- **Task list**:
- a) In the forum post on time and clocks, explain why altonhare says that times are measured in units of distance traveled.
- b) Continue the forum post on time and clocks from the point at which it stops.

- **Extracted text**:
##########
Post by Influx » Tue Dec 23, 2008 1:56 pm

atonhare said. "The digital clock is just measuring the distance-traveled by a hypothetical electron instead of the distance-traveled by a hand or a pendulum. So, I ask, what is an "interval" to you?

altonhare said. "You're slipping back into your old argument. The readout of a volt-meter is just an interface too.
The "time" is a concept that is not observable in nature, it does not produce any observable phenomena that can be measured by whatever measuring system we might invent! The electron, what it is or what it might be, is irrelevant to this argument, it is an observable or a measurable natural physical phenomena that can be measured by whatever measuring system we have invented! This is the fundamental difference. I abandoned this line of arguing because you failed to see the difference. However it is still very valid.

The interval is a the moment of existence that passes between the counted and synchronized pulses of the reference system, the clock.
altonhare said. "Right, a vibration of something involves that something traveling some distance to return to the same position. You are measuring times in units of the distance-traveled. You cannot define time quantitatively another way.
##########
- **Supplied data**:
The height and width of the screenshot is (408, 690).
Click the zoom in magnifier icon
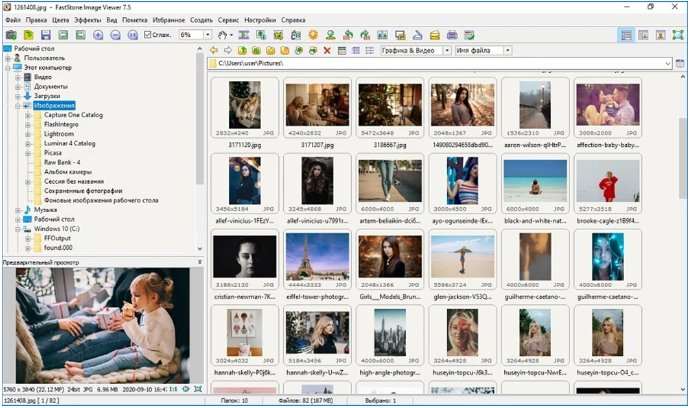click(x=98, y=35)
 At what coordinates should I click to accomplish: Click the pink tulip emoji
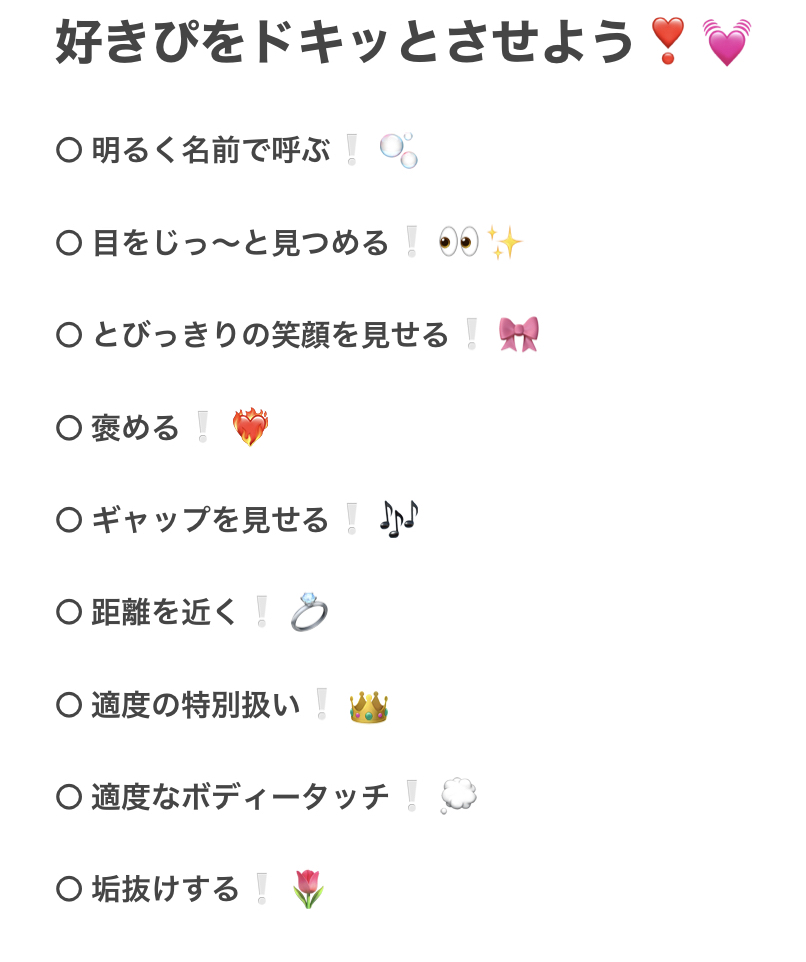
##########
- **Per-task answers**:
- a) altonhare says that a vibration of something involves that something traveling some distance to return to the same position. Counting such vibrations therefore measures time in units of distance traveled, and altonhare adds that time cannot be defined quantitatively any other way.

- b)
Okay I see your point, you should say that the specific distance-traveled is the counting system in a arbitrary cycle that resets to zero at the end of the cycle. The distance-traveled by the vibrator in a single pulse is the single most high resolution "event". Still the clock does not measure the distance traveled! The distance traveled could be millions of miles and only seconds have passed, or the distance traveled could be a mile and years have passed during that distance traveled. Its not the distance traveled, but the counted discrete units of that distance that mean something, the distance can and does vary from clock to clock, but, the 60 seconds, for example, stays the same irrelevant of the distance traveled. The distance traveled is the byproduct of the clock not the cause of it. The difference in the distance-traveled by two atomic reference clocks using different atoms could be significant, but the "time" is still the same and both are valid for scientific use.

http://findarticles.com/p/articles/mi_m ... i_55588046

I travel 60 miles in one hour. Or 60 miles in three stone trows, or by the time my pot boils away, or whatever...! It is the meaning that we assign to those pulses.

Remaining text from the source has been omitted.